━━ Entries supplied ━━

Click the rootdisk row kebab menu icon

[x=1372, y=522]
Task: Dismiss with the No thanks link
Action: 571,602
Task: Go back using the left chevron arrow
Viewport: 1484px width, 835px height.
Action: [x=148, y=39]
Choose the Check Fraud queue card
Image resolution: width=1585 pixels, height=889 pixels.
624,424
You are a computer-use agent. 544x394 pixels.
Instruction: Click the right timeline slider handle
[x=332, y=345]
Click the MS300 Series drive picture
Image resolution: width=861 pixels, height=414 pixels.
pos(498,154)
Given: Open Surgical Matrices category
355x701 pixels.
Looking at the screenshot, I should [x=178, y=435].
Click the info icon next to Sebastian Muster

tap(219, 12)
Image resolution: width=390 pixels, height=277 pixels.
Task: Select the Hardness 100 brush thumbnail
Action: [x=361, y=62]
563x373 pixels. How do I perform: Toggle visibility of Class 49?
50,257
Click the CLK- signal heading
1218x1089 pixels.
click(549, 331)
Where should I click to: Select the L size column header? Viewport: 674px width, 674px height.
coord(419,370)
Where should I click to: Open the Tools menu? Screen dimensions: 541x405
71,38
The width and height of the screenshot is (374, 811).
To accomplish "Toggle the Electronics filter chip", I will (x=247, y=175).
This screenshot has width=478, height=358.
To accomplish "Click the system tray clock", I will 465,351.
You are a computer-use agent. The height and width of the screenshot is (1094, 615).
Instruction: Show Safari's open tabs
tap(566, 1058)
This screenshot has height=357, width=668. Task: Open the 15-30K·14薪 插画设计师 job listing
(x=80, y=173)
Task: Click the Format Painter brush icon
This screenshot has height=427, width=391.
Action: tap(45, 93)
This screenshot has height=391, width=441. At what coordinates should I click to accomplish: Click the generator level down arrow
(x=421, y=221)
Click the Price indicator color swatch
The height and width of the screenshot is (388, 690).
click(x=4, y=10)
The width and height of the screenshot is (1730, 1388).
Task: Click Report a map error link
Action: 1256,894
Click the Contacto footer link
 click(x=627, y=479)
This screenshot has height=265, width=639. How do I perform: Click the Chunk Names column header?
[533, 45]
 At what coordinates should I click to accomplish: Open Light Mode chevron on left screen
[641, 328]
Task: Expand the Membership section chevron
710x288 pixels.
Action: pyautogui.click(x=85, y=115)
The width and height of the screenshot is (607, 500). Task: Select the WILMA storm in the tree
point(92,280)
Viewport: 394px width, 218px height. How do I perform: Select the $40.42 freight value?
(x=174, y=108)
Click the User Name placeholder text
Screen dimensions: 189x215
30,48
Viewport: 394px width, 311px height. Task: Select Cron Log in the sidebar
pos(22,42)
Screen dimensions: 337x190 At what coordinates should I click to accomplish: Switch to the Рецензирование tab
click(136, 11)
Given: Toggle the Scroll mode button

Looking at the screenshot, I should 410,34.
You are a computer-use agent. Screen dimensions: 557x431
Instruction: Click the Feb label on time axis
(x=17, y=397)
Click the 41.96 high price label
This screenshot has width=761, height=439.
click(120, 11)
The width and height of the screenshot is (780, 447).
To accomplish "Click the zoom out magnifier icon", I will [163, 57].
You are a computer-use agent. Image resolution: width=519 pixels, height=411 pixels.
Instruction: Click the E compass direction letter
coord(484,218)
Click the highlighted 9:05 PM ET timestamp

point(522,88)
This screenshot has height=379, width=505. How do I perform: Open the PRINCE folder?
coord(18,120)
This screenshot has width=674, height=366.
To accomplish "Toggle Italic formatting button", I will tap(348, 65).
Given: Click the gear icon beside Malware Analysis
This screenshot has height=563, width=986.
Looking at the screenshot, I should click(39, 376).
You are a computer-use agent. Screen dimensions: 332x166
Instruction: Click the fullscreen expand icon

━━━

What this task involves -
Update the listing from the line containing "Click the info icon next to Sebastian Muster" through the line containing "will (x=247, y=175).", inclusive, by changing "Tools" to "View". Return only those lines, with everything else left as it is.

Result -
Click the info icon next to Sebastian Muster

tap(219, 12)
Image resolution: width=390 pixels, height=277 pixels.
Task: Select the Hardness 100 brush thumbnail
Action: [x=361, y=62]
563x373 pixels. How do I perform: Toggle visibility of Class 49?
50,257
Click the CLK- signal heading
1218x1089 pixels.
click(549, 331)
Where should I click to: Select the L size column header? Viewport: 674px width, 674px height.
coord(419,370)
Where should I click to: Open the View menu? Screen dimensions: 541x405
71,38
The width and height of the screenshot is (374, 811).
To accomplish "Toggle the Electronics filter chip", I will (x=247, y=175).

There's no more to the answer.